Les juges sont unanimes : ?/? pic.twitter.com/lKRVqBCkYs

— TOP 14 Rugby (@top14rugby) November 5, 2020

Léo Aouf n'a été que 2 fois titulaire cette année pour 7 apparitions en Top 14 et 2 en Champions Cup. Cela n'est certainement pas assez pour Léo. Durant ce temps là, il a pourtant garder le sourire. L'absence sur blessure de Reda Wardi, lui donne l'occasion d'engranger du temps de jeu. Mais pour mettre une autre poutre sur la charpente, lui, qui prend "ce qui a à prendre avec grand plaisir", va retourner au travail. Comme son équipe qui navigue entre le très bon et des moments d'égarements coupables. "C'est à nous de trouver des petits réglages.
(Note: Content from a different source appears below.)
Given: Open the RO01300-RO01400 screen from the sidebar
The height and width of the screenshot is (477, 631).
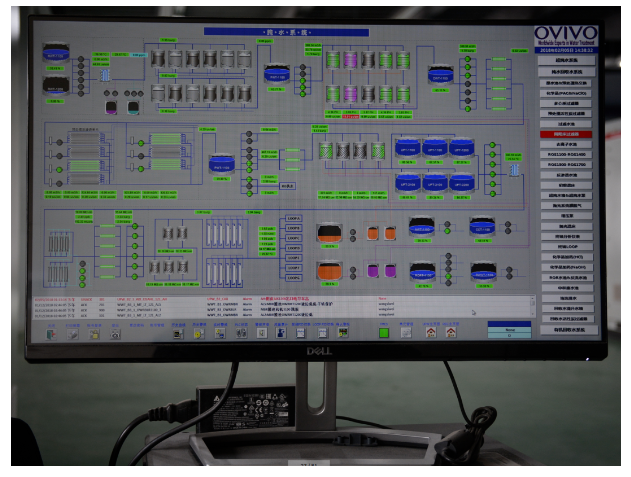Looking at the screenshot, I should [x=566, y=154].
Je pense que c'est du manque de concentration de notre part, qui fait qu'un coup, c'est bien, un coup, on passe à travers. Il ne faut pas s'alarmer, mais il faut se réveiller." Léo, lui, l'est à coup sûr. La prolongation jusqu'en 2024 de son contrat, montre bien combien le staff actuel compte sur lui. Il ne lui reste plus, en bon charpentier, qu'à construire sa carrière.